Под прекрасный аккомпанемент матери Рози исполнила свои любимые песенки

(репертуар ее, кстати, был невелик, по-моему, пять названий, не больше).

Затем стол отодвинули (на нем, словно в такт музыке, долго еще вздрагивало на тарелочках желе), Пэрси заиграл вальс, и две пары вихрем закружились по маленькой комнате. Что же удивительного, что двор внизу заполнился зеваками, книгочий Пэйли пришел в ярость, а миссис Фланаган в непомерное веселье. О, золотые времена! Старые полутемные комнаты, озаренные сиянием юности, веселые песни, милые лица, - как приятно вспомнить вас! Иные из тех ясных глаз погасли, иные из тех улыбчивых уст смолкли, а иные по-прежнему ласковы, но стали куда печальней, чем были когда-то. Так память о прошлом рождается на миг, чтобы снова исчезнуть в пепле былого. Милый наш полковник с удовольствием слушал эти песенки, отбивая такт и покуривая сигару, которую вдова самолично зажгла ему своими прелестными пальчиками. Ему одному разрешили курить на нашем пиршестве - даже Джорджу Уорингтону не позволили зажечь его пенковую трубку, хотя развеселая вдовушка и объявила, что за время своей жизни в Вест-Индии привыкла к табачному дыму, что, наверно, было правдой. Наша пирушка затянулась дотемна; затем слуга мистера Бинни привел от Сент-Клемента самый чистенький кеб, и мы, разумеется, в полном составе, проводили дам до экипажа. И, верно, не один молодой адвокат, возвращаясь в тот вечер домой из своего скучного клуба, позавидовал нам в том, что у нас были в гостях две такие красавицы.

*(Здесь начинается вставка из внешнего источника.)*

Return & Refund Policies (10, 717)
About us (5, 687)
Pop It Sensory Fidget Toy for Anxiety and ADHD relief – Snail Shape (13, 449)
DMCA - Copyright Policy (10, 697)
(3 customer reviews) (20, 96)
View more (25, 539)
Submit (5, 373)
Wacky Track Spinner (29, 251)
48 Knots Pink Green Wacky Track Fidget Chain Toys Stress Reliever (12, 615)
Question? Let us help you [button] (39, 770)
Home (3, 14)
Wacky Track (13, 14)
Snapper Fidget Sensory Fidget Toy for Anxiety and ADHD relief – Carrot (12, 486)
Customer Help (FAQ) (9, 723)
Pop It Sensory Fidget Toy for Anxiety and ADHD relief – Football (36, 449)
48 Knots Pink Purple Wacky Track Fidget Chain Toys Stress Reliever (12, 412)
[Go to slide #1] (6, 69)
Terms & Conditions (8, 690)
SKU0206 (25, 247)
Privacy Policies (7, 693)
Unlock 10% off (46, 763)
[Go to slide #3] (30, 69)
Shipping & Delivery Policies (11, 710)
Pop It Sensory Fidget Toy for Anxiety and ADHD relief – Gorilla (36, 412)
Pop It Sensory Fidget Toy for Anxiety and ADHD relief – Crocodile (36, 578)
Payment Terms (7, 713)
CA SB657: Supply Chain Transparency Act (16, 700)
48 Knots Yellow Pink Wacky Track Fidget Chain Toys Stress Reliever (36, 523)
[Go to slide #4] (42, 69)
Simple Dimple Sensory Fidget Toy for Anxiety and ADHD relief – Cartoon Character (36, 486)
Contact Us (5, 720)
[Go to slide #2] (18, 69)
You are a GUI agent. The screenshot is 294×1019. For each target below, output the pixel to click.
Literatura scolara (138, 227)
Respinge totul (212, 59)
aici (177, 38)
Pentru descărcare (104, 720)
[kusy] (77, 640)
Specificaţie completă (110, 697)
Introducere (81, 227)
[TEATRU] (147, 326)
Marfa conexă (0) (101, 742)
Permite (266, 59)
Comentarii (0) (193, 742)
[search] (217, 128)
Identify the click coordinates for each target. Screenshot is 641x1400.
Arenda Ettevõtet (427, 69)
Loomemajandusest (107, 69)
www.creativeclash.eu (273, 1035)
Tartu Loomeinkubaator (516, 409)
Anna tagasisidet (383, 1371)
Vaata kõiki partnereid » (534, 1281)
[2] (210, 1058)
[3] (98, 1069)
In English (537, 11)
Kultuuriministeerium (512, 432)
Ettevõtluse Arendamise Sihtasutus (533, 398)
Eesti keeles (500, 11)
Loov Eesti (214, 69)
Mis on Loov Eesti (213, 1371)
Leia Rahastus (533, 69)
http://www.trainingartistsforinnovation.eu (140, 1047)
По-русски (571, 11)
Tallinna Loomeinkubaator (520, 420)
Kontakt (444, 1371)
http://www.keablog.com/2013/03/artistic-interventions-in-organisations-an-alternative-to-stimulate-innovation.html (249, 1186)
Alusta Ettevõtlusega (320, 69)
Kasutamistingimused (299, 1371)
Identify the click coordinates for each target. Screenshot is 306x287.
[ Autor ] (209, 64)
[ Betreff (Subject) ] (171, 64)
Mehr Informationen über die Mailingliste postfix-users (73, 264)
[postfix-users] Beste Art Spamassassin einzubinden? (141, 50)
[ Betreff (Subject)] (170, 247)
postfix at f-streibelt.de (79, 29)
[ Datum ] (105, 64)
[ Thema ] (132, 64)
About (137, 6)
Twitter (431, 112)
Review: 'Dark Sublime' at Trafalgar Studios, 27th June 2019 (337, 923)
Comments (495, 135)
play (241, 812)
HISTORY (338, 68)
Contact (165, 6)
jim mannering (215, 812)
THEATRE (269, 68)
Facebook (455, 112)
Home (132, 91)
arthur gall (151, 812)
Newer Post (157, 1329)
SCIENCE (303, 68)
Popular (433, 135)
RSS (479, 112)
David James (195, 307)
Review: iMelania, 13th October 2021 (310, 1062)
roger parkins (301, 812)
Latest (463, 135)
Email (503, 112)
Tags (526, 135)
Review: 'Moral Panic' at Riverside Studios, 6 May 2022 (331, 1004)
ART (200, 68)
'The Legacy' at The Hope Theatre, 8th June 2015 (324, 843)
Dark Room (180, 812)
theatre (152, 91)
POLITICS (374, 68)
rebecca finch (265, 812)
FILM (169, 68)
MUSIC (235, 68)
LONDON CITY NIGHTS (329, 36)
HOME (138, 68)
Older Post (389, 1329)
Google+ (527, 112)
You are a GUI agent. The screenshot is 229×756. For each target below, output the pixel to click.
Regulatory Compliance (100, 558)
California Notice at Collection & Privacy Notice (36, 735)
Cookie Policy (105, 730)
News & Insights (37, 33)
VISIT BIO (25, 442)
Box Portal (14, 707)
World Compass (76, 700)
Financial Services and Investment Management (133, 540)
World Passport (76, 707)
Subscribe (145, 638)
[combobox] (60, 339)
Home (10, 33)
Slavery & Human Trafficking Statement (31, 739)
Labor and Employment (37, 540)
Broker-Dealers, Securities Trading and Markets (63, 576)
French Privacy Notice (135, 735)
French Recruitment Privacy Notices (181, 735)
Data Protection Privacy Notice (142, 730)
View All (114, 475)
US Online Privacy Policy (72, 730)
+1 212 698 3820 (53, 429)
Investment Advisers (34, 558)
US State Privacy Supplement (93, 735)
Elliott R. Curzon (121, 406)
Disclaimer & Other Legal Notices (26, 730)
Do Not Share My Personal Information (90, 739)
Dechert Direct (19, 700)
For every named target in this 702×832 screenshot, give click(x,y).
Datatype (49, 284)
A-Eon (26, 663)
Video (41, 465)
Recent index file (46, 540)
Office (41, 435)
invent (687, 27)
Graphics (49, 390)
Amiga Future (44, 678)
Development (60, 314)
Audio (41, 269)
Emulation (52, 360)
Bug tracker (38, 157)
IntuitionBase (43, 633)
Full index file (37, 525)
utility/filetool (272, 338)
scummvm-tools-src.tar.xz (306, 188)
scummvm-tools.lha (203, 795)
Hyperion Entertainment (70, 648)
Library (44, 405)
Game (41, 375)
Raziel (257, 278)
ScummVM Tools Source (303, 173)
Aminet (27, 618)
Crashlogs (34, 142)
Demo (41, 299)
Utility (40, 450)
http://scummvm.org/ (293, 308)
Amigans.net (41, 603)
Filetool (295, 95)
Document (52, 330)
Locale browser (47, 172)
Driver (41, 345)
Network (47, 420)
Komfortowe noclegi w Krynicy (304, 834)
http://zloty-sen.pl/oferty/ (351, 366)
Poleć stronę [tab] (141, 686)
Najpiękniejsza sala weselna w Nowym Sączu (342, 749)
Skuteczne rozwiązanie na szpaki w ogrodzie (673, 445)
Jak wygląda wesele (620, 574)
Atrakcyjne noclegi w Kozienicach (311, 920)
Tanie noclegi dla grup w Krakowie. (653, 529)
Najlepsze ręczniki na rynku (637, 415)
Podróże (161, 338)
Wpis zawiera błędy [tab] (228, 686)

Холостяк священник не пожелал отстать от судейских, и за пирушкой в Темпле последовал прием у Ханимена, - тот, надо признаться, устроил все куда более пышно, поскольку угощение было заказано у Гантера. Окажись он в роли маменьки, дававшей завтрак в честь свадьбы своей душечки Рози, он и то не обставил бы все лучше и изысканней. Наш пиршественный стол украшало лишь два букета, у Ханимена их было - четыре, да еще большой ананас в придачу, который, наверно, стоил хозяину гинеи три-четыре и был искусно нарезан Пэрси Сибрайтом. Рози нашла, что ананас дивный.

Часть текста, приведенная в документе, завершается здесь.